Me habría gustado poder invitar a An-te-hai a desayunar conmigo y que no hubiera tenido que servirme, mirarme comer y luego ir a sus dependencias a comer un ñame frío.

An-te-hai agradecía mis sentimientos y era feliz de servirme como un esclavo. Yo sabía que estaba tejiendo su futuro en torno a mí. Si me convertía en favorita de Hsien Feng, su posición se elevaría, pero su majestad no me hacía ni caso. ¿Cuánto tendría que aguardar? ¿Disfrutaría alguna vez de una oportunidad? ¿Por qué no tenía noticias del eunuco jefe Shim?

Habían pasado siete semanas desde que entrara en el palacio de la Belleza Concentrada. Ya no miraba los tejados vidriados amarillos. Su esplendor se había apagado para mis ojos. La tarea de elegir vestidos por la mañana me aburría hasta las lágrimas. En aquel momento caí en la cuenta de que iba a vestirme para que nadie más lo viera. Ni siquiera mis eunucos y damas de honor estarían allí para contemplar la perfección de mi belleza. Tenían instrucciones de retirarse cuando no se les llamaba. Solía acabar sola una vez estaba completamente vestida.

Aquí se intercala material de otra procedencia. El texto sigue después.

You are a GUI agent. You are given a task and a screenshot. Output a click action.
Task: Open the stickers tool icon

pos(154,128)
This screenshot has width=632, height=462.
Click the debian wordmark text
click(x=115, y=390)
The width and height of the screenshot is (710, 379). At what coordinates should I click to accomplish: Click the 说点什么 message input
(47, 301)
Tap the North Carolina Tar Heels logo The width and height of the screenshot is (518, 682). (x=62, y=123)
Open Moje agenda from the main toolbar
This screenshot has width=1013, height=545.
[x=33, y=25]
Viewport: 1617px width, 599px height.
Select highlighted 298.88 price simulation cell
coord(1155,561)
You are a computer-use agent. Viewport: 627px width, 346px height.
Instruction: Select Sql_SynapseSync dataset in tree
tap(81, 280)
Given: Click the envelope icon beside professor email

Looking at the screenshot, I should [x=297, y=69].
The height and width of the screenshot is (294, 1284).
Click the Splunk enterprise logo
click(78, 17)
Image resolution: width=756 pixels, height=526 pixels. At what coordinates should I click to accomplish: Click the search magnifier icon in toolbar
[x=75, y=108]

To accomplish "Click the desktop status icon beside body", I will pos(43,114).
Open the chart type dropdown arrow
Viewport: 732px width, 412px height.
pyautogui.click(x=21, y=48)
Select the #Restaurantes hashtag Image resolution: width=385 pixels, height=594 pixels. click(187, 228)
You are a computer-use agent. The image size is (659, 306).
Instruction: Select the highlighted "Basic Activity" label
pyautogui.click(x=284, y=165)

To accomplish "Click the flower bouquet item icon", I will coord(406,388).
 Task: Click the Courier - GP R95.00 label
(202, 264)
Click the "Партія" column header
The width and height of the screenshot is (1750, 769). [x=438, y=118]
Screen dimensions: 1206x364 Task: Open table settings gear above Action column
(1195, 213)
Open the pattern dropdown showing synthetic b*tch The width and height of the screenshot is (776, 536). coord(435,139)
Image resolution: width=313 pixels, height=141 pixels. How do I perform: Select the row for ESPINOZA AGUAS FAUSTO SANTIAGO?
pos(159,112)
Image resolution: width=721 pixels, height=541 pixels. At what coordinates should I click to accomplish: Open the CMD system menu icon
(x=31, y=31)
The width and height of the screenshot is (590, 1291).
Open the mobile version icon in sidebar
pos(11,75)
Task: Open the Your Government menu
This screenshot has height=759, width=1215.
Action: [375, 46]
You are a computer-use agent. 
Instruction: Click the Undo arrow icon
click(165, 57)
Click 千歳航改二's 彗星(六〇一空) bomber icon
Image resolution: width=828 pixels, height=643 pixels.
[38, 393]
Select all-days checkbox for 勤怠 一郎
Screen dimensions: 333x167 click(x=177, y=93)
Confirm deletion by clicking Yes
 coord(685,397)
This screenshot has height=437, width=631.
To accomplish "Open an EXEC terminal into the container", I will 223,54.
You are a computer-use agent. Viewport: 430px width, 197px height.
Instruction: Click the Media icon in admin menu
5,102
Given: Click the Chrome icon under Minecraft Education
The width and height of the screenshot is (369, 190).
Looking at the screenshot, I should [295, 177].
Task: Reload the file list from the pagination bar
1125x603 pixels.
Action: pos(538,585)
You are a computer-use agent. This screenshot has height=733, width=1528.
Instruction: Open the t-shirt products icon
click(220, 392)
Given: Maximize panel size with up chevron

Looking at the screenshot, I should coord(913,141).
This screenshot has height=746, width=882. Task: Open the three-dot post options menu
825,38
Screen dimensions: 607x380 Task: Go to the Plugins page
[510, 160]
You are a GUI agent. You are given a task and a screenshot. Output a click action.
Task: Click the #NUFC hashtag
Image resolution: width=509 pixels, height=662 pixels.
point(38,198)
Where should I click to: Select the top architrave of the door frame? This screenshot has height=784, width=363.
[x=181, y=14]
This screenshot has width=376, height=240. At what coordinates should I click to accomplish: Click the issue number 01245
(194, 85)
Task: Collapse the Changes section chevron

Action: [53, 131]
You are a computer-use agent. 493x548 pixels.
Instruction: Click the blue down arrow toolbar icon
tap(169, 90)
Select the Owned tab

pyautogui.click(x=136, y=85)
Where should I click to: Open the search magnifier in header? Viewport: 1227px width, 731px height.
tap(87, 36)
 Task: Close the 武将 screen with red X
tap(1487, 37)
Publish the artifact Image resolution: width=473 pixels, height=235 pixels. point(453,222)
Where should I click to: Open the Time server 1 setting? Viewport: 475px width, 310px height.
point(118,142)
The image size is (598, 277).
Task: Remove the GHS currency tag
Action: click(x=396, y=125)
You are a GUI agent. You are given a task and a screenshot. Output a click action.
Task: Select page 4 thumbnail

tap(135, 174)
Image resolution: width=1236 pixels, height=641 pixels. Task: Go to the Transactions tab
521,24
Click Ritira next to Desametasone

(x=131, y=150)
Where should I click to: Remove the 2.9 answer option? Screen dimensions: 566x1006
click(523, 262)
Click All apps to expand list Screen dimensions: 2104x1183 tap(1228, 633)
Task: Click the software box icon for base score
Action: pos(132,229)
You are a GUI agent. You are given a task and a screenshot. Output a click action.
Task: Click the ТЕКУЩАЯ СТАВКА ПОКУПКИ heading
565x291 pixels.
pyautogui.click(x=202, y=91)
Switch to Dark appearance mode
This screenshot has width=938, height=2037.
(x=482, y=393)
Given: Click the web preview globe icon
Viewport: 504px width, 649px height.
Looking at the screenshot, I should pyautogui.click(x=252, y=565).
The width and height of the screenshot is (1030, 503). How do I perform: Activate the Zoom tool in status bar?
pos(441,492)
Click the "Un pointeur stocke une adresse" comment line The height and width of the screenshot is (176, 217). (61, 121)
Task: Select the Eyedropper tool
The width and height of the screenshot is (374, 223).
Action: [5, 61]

Cada día me encontraba en medio de un palacio majestuoso pero vacío, con la nuca rígida y dolorida desde la mañana hasta el mediodía. En innumerables ocasiones soñaba la visita del emperador Hsien Feng. En mis fantasías venía, me tomaba de la mano y me abrazaba con pasión.

Últimamente me sentaba junto al estanque, vestida como una loca, y observaba las tortugas y las ranas. Por la mañana, el sol se demoraba en el jardín y dos tortugas nadaban perezosamente. Flotaban en el agua un rato y luego se arrastraban hasta una roca plana para relajarse. Lentamente una se subía encima de la otra y yacían inmóviles en aquella posición durante horas, y yo me sentaba junto a ellas.

«Los hermosos ojos abiertos parecen muertos, aunque su postura es erguida y su traje magnífico»; versos de viejas óperas se repetían dentro de mi cabeza.

An-te-hai apareció entre los arbustos con una taza de té en una bandeja.

– ¿Estáis pasando un buen día, mi señora?

An-te-hai colocó el té delante de mí.

Suspiré y le dije que no me apetecía. An-te-hai sonrió, se inclinó y apartó con delicadeza las tortugas, que volvieron al agua.

– Estáis demasiado ansiosa, mi señora. No deberíais estar así.

– La vida es demasiado larga en la Ciudad Prohibida, Ante-hai. Incluso los segundos tardan en pasar.

– Llegará el día -anunció An-te-hai, con una expresión que demostraba su sinceridad- en que su majestad el emperador os mande llamar, mi señora.

– ¿Me llamará a su lado?

– Debéis creer que así lo hará.

– ¿Por qué habría de llamarme?

– ¿Y por qué no habría de hacerlo?

An-te-hai, que estaba arrodillado, se levantó.

– ¡No me des falsas esperanzas, An-te-hai!